Lost Edges – Seeing and Touching

In realistic painting, “lost edges” occur where adjoining shapes are the same color, value and intensity. You can’t see exactly where one ends and another begins. This effect is also called combining shapes, simplification, suggestion, or even achieving a more plastic picture plane. Whatever you call it, painting with lost edges involves recognizing and exploiting the difference between seeing and touching.

Babies are born with an exquisite sense of touch, but their eyesight takes more than a year to fully develop. Children draw their mother’s face as three dots and a line because that’s how it felt in their earliest memory of her, regardless of how it looks to them now. Touch continues to inform and even dominate sight into adulthood. That’s why it’s so hard to learn how to draw realistically—what you know from your early experience through the sense of touch confuses and overpowers what you actually see in the present.

For day-to-day survival, the marriage of sight and touch in the mind of the observer is essential.
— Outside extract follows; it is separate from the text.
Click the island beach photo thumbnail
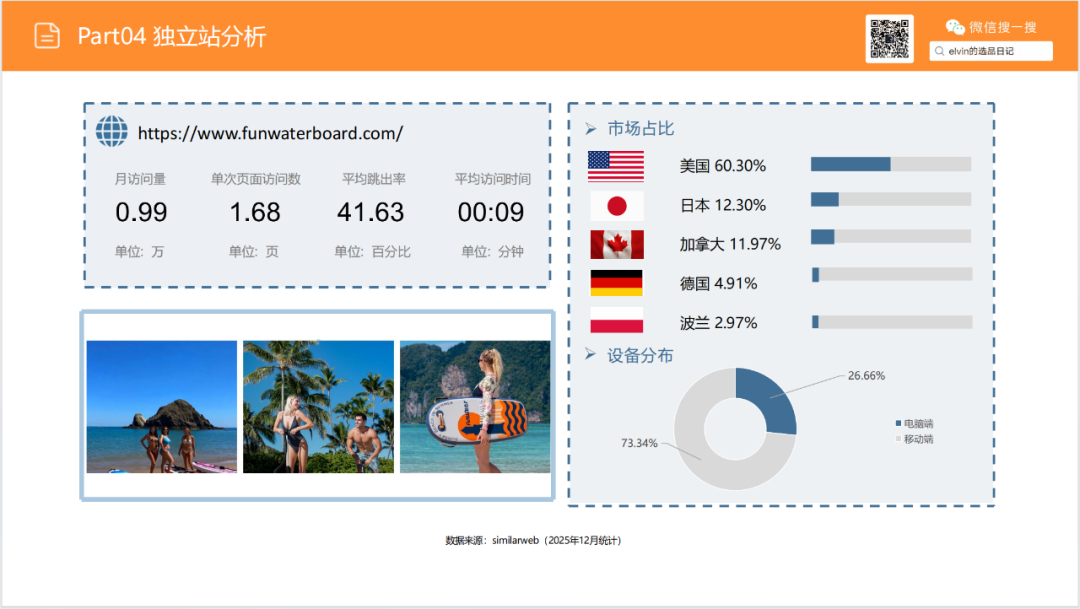[x=162, y=407]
You look at a tree and your visual cortex says, “I can’t see the tree trunk in the middle of the tree.” Your tactile cortex replies, “Don’t worry, I can image running our hand up the trunk behind the leaves—I’m sure the trunk continues all the way up.” What you have touched in the past and what you can imagine touching fills in the gaps in your current visual field, allowing you to climb or trim or pick fruit off the tree with confidence.
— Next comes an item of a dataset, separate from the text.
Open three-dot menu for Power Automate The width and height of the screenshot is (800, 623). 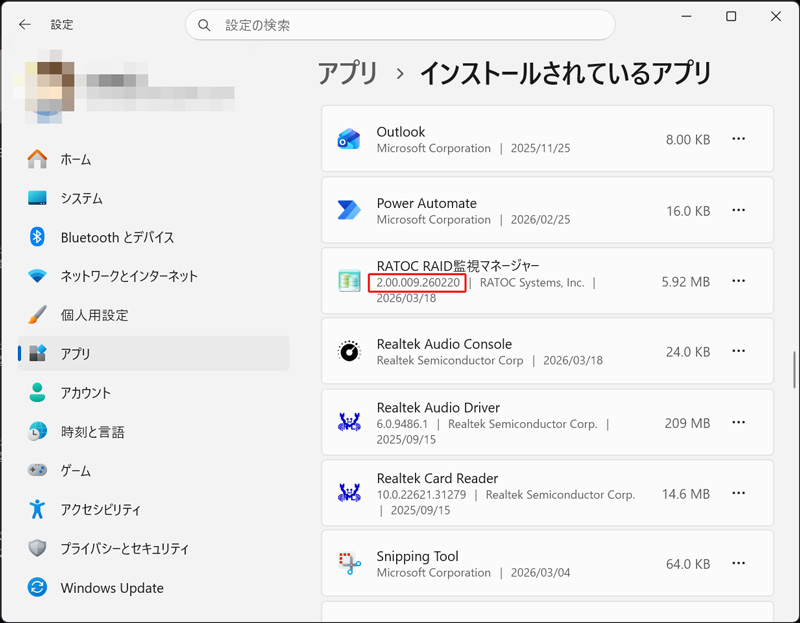click(739, 211)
Painting the tree is another story. You are likely to paint a complete scaffolding of trunk and branches first, then hang leaves from it, because that’s how your sense of touch tells you a tree is constructed. This knowledge distorts and overpowers how this tree actually looks from this vantage point, in this light. Beginning painters have their tactile cortex too fully engaged, so they show all the edges, outline all the shapes, paint each object separately like a kid filling in a coloring book.

Learning to paint well means learning to see without the distortions of touch. Actually look at the tree. Notice how many edges and shapes are not actually visible. Sunlight and shade hide edges. There are places where the trunk and the leaves merge in the same brown/green/gray tones.

Experienced painters try to turn off their tactile cortex so they can experience their subjects as purely visual phenomena. Then they recreate in paint what they actually see, leaving out what they imagine touching. Sometimes they even create more lost edges than are present in their subjects, by adding or deleting objects, changing the light source, inventing shadows, or moving things around in the composition.

Lost edges allow your painting’s viewers to use their own tactile imaginations to fill in details. This is more fun for them than relying on you to spell out everything.

Exercise:

 Paint from an average quality snapshot. Amateur photos will already have lost edges where the shadows read as solid slabs of dark gray. If it’s overexposed and the highlights merge to lose edges in the lights, even better.

  1. Turn the photo upside down and squint at it until all color and detail fade. This turns the image into an abstract design of dark, mid tone, and light. Keep gazing until you identify some big shapes of dark, mid tone, and light. Turn the picture right side up and unsquint—see what shapes you can combine, what boundaries are actually not very visible in the picture or that you can eliminate.
  2. Do a value thumbnail sketch of the major shapes in white, gray and black. Outline the white areas and shade everything else. Then lay in the black shapes over the gray. Erase boundaries, smudge the gray, allow yourself to use gradation to transition through boundaries.
  3. Make a painting plan to paint the lights as one big wash, the mid tones as several large washes, and the darks as calligraphy. Each value layer should include some lost edges—places where you paint through boundaries.